Cuando cerraron la puerta, Thomas llamó a sus otros tres hijos.

—¡Eric! ¡Regina! ¡Tom! ¡Volvemos a casa!

A los pocos segundos aparecieron ante ellos los niños con la señora Griggs, que sostenía el pastel que habían preparado envuelto en un trapo.

—Muchísimas gracias por todo —dijo Ann ofreciéndole una pequeña reverencia.

—No, por favor —Esta se sonrojó—. Yo soy la que les tengo que agradecer; gracias por traerme a sus hijos, son encantadores.

—Ya verá, usted también tendrá descendencia dentro de poco y podrá jugar con sus hijos.

—Dios te oiga, Ann.

En ese momento, llamaron a la puerta de la vivienda.

—Bueno, nosotros ya nos vamos —dijo Thomas—. Que veo que tiene invitados.

—No, no espero a nadie, la verdad. Iré a ver quién es.

La mujer abrió la puerta para recibir al desconocido.

—¡Señora Griggs! —exclamó.

—¡Oh! ¡Reverendo Parris! —saludó ilusionada y con su perpetua sonrisa—. ¿Qué le trae por aquí?

—Tengo que hablar con su marido, es urgente.

—Anda, pues corra, corra, está metido en la consulta.

Samuel puso rumbo a la puerta del despacho y su mirada se encontró con seis figuras conocidas.

—¡Hombre, familia Putman! ¡Qué alegría verlos!

—¡Buenos días, reverendo! —dijeron todos al unísono.

—Si me disculpan, hoy no puedo pararme a conversar. Que tengan un buen día y que Dios los bendiga.

—¡Igualmente!

Samuel abrió la puerta y la cerró a su paso. Se encontró con un doctor Griggs agitado que se movía por las estanterías cogiendo y dejando libros.

—William, tenemos un problema —advirtió con cara de preocupación.

—¿Qué quieres Samuel?

—Han llegado a Salem...

—¿Quiénes? ¿Qué dices?

—Las brujas, William, hay brujas entre nosotros.

.

Un pequeño buque acababa de atracar en las orillas de Salem y los viajeros que de él llegaban iban pasando uno a uno por la mesa del censo.

—¿Visita o estancia? —preguntaba el hombre de la mesa antipáticamente.

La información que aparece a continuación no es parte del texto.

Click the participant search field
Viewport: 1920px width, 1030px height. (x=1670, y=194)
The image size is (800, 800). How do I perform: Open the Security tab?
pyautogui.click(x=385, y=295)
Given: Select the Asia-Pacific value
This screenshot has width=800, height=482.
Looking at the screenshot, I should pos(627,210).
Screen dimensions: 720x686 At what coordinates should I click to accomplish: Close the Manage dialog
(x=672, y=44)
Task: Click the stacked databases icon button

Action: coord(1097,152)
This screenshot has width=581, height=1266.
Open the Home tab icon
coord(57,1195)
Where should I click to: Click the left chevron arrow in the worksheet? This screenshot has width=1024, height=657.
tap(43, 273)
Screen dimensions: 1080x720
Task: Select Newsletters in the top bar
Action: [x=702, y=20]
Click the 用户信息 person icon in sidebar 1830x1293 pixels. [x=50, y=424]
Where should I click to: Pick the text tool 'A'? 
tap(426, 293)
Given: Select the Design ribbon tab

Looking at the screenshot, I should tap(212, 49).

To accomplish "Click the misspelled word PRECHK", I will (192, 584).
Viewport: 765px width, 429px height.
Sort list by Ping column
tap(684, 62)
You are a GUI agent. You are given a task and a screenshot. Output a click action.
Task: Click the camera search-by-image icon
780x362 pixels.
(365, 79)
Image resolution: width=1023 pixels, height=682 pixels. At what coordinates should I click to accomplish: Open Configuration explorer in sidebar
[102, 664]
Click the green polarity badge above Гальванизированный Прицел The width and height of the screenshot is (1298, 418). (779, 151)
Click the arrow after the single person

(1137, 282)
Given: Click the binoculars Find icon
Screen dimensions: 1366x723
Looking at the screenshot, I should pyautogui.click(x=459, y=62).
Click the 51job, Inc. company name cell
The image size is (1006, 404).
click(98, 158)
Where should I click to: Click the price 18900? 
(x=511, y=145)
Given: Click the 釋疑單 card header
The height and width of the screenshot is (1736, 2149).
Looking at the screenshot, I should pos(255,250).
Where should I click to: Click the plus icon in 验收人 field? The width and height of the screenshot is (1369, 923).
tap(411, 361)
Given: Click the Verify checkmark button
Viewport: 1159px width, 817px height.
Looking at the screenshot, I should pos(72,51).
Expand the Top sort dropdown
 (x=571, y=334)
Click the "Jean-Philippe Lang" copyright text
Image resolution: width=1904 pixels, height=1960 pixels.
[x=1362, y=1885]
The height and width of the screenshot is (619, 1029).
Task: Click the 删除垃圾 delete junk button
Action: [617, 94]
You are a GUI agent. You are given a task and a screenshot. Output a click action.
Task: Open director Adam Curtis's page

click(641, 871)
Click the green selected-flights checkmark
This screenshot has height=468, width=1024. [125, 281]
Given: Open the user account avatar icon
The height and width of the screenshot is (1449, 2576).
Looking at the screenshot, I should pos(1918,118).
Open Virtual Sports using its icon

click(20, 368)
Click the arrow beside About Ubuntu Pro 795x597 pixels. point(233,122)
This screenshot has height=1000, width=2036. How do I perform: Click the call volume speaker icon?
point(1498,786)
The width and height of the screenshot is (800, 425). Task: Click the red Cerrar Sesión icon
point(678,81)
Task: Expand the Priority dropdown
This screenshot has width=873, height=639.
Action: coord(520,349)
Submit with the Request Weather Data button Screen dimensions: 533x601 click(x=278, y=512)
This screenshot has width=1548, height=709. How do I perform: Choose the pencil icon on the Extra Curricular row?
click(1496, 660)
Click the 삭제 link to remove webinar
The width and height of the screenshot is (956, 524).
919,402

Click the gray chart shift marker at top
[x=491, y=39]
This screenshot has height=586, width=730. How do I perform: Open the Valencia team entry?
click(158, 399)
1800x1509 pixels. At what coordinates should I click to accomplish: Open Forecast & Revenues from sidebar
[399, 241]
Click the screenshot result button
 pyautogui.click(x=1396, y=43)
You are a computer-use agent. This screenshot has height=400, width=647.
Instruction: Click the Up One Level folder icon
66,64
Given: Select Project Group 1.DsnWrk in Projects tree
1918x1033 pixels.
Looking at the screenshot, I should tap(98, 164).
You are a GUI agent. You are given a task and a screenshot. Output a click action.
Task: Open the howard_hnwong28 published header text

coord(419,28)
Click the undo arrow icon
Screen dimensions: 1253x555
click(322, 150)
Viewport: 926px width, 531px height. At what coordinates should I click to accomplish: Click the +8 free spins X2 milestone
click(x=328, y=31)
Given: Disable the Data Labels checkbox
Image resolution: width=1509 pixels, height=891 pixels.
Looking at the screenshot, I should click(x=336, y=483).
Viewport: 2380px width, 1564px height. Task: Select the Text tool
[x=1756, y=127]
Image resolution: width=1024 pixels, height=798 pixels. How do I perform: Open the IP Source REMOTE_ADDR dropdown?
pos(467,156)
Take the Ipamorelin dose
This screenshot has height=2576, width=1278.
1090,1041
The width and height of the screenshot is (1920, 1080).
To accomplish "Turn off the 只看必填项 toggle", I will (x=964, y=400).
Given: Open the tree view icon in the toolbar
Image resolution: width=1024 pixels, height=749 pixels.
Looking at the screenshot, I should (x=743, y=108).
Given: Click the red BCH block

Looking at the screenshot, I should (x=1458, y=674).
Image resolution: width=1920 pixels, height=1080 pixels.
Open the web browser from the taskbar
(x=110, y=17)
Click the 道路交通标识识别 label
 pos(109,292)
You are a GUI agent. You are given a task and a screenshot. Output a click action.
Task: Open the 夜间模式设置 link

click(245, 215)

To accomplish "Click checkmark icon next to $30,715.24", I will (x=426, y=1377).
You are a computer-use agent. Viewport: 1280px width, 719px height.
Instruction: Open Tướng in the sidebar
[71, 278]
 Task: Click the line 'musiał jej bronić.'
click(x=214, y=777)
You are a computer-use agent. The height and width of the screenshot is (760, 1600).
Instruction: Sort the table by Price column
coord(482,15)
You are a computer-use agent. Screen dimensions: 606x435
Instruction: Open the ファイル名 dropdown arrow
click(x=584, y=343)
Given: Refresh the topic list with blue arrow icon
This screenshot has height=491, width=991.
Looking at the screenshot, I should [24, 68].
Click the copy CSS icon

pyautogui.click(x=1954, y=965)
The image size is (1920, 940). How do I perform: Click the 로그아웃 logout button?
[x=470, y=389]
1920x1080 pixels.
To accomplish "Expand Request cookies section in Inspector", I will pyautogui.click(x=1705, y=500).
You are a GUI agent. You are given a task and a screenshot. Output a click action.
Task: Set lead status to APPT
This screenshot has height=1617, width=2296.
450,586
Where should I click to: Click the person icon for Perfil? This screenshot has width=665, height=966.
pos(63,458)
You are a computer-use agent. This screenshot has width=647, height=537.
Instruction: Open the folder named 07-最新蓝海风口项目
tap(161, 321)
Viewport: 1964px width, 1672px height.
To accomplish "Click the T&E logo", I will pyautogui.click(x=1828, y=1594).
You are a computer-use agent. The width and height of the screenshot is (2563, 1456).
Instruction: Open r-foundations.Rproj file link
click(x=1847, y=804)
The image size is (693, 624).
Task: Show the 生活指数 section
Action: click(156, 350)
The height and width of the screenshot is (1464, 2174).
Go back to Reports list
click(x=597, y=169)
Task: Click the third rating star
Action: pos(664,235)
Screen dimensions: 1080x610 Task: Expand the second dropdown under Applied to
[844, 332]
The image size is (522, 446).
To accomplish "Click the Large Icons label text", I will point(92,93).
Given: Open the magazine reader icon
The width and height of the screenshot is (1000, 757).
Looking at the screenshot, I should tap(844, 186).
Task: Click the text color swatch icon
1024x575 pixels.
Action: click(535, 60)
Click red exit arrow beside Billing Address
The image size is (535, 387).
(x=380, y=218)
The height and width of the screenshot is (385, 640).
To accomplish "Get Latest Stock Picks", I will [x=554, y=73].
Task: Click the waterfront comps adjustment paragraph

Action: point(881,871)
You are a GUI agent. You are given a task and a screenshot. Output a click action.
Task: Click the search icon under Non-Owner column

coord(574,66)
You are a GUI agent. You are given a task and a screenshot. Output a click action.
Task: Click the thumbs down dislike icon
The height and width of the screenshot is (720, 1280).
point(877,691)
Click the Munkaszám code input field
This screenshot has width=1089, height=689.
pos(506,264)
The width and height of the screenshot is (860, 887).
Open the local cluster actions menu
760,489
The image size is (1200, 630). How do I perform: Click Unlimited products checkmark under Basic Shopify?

—Estancia —dijo un señor de mediana edad.

—¿Nombre?

—James S. Woodworth

—¡Siguiente!

La cola formada dio un paso adelante y el señor del censo volvió a preguntar.

—¿Visita o estancia?

—Visita.

—¿Nombre?

—Lorie M. Grande.

—¡Siguiente!

La fila avanzó otra vez para dar paso a un nuevo viajero del buque.

—¿Visita o estancia?

—Estancia —respondió una joven de pelo negro y piel morena cuyas vestimentas quedaban completamente fuera de lugar.

—¿Nombre?

La chica no respondió.

—Que me digas tu nombre, indígena de mierda —ordenó agresivamente.

—Pocahontas.

—¿Cómo?

—Mi nombre —dijo con voz seria y serena—. Me llamo Pocahontas.